Хоздвор Евразии. Текучки

мазутных рек и лысых льдов.

То там, то сям примёрзли кучки

индустриальных городов.

Колючка в несколько рядов.

О, как мы дивно удирали!

Как удалялись Норд и Ост!

Мороз потрескивал в дюрале.

Пушился сзади белый хвост.

Свобода. Холод. Близость звёзд.

 

Всякое бывает

 

Бывает, мужиков в контору так набьётся –

светлее солнышка свеченье потных рож.

Бывает, человек сызранку так напьётся,

что всё ему вопит: «Ты на кого похож?»

 

«Ты на кого похож?» – по-бабьи взвизги хора

пеструх-коров, дворов и курочек-рябух.

«Я на кого похож?» – спросил он у забора.

Забор сказал, что мог, при помощи трёх букв.

 

* * *

 

Где воздух «розоват от черепицы»,

где львы крылаты, между тем как птицы

предпочитают по брусчатке пьяццы,

как немцы иль японцы, выступать;

где кошки могут плавать, стены плакать,

где солнце, золота с утра наляпать

успев и окунув в лагуну локоть

луча, решает, что пора купать, –

ты там застрял, остался, растворился,

перед кофейней в кресле развалился

и затянулся, замер, раздвоился,

уплыл колечком дыма, и – вообще

поди поймай, когда ты там повсюду –

то звонко тронешь чайную посуду

церквей, то ветром пробежишь по саду,

невозвращенец, человек в плаще,

зека в побеге, выход в зазеркалье

нашел – пускай хватаются за колья, –

исчез на перекрестке параллелей,

не оставляя на воде следа,

там обернулся ты буксиром утлым,

туч перламутром над каналом мутным,

кофейным запахом воскресным утром,

где воскресенье завтра и всегда.

 

 

* * *

 

Город живёт, разрастается, строится.

Здесь было небо, а нынче кирпич и стекло.

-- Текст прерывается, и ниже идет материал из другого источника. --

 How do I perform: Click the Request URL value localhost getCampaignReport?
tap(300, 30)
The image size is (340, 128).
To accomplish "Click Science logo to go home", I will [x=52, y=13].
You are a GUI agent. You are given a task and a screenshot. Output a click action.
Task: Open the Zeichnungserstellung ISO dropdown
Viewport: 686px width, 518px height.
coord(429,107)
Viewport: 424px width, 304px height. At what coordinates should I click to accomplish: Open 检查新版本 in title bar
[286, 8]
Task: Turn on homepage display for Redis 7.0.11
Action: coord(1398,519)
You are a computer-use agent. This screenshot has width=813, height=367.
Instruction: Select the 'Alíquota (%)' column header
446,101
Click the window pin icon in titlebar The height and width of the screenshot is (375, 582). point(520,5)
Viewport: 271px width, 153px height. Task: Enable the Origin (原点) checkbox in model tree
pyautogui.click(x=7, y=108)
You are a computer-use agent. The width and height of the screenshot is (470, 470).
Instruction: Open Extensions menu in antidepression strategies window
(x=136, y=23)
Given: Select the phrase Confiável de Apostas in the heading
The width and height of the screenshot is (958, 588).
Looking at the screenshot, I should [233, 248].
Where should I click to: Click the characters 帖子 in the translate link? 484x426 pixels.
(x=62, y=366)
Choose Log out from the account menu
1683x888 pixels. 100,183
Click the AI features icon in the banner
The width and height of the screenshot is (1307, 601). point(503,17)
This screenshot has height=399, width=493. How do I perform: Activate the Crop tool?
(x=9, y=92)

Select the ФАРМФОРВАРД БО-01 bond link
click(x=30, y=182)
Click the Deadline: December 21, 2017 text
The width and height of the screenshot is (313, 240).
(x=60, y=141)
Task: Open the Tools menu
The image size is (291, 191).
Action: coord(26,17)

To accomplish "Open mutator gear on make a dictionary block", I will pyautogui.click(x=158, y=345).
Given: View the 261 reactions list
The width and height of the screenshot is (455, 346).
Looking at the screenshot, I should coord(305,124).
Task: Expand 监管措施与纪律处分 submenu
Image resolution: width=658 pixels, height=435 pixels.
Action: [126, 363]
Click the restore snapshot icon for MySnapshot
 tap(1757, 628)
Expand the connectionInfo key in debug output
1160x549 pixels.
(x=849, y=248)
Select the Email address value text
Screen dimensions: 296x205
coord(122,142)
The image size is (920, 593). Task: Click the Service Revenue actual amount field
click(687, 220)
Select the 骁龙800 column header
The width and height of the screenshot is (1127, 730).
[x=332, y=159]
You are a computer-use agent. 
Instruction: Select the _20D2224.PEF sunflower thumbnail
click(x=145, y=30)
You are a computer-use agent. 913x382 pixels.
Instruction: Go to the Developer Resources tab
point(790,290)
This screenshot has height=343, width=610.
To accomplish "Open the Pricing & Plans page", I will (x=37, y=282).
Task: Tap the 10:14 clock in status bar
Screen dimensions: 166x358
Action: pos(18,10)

Знать, и тебе, здоровому, не поздоровится,

хватишься времени – нет его, истекло.

 

Выйдешь под утро в ванную с мутными зенками,

кран повернёшь – оттуда хлынет поток

воплей, проклятий, угроз, а в зеркале

страшно оскалится огненноокий пророк.

 

Железо, трава

 

Во травы наросло-то, пока я спал!

Вон куда отогнали, пока я пригрелся, –

пахнет тёплым мазутом от растресканных шпал,

и не видно в бурьяне ни стрелки, ни рельса.

Что же делать впросонках? Хватить ерша,

смеси мертвой воды и воды из дурного копытца?

В тупике эволюции паровоз не свистит, и ржа

продолжает ползти, пыль продолжает копиться.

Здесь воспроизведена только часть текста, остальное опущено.